**Exercise goal**. What you return must match the records exactly.

**The data**.
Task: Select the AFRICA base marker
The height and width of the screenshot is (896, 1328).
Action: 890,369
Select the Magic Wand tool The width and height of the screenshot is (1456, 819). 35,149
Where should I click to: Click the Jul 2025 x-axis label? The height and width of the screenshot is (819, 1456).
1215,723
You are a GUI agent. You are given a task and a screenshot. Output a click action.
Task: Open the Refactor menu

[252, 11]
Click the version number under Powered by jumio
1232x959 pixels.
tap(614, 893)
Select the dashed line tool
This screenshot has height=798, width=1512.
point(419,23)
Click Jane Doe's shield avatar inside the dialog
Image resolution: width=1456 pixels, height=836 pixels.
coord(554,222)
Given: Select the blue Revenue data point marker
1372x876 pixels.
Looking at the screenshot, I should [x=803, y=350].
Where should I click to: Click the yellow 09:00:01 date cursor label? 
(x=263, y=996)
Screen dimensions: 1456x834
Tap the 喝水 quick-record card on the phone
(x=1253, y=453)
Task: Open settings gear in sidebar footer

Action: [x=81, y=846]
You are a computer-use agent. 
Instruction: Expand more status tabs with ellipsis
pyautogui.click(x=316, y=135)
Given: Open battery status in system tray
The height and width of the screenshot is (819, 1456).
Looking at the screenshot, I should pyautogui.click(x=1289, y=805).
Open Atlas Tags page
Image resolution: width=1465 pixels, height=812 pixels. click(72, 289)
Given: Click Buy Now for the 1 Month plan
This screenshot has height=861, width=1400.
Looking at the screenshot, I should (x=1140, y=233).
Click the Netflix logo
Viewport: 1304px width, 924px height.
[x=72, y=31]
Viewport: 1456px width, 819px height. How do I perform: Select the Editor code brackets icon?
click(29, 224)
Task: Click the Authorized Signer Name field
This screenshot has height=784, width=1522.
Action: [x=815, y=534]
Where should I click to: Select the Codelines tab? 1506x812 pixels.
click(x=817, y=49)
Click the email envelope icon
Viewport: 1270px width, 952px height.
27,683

**Solution to this problem**.
Task: Select the AFRICA base marker
The height and width of the screenshot is (896, 1328).
Action: 890,369
Select the Magic Wand tool The width and height of the screenshot is (1456, 819). 35,149
Where should I click to: Click the Jul 2025 x-axis label? The height and width of the screenshot is (819, 1456).
1215,723
You are a GUI agent. You are given a task and a screenshot. Output a click action.
Task: Open the Refactor menu

[252, 11]
Click the version number under Powered by jumio
1232x959 pixels.
tap(614, 893)
Select the dashed line tool
This screenshot has height=798, width=1512.
point(419,23)
Click Jane Doe's shield avatar inside the dialog
Image resolution: width=1456 pixels, height=836 pixels.
coord(554,222)
Given: Select the blue Revenue data point marker
1372x876 pixels.
Looking at the screenshot, I should [x=803, y=350].
Where should I click to: Click the yellow 09:00:01 date cursor label? 
(x=263, y=996)
Screen dimensions: 1456x834
Tap the 喝水 quick-record card on the phone
(x=1253, y=453)
Task: Open settings gear in sidebar footer

Action: [x=81, y=846]
You are a computer-use agent. 
Instruction: Expand more status tabs with ellipsis
pyautogui.click(x=316, y=135)
Given: Open battery status in system tray
The height and width of the screenshot is (819, 1456).
Looking at the screenshot, I should pyautogui.click(x=1289, y=805).
Open Atlas Tags page
Image resolution: width=1465 pixels, height=812 pixels. click(72, 289)
Given: Click Buy Now for the 1 Month plan
This screenshot has height=861, width=1400.
Looking at the screenshot, I should (x=1140, y=233).
Click the Netflix logo
Viewport: 1304px width, 924px height.
[x=72, y=31]
Viewport: 1456px width, 819px height. How do I perform: Select the Editor code brackets icon?
click(29, 224)
Task: Click the Authorized Signer Name field
This screenshot has height=784, width=1522.
Action: [x=815, y=534]
Where should I click to: Select the Codelines tab? 1506x812 pixels.
click(x=817, y=49)
Click the email envelope icon
Viewport: 1270px width, 952px height.
27,683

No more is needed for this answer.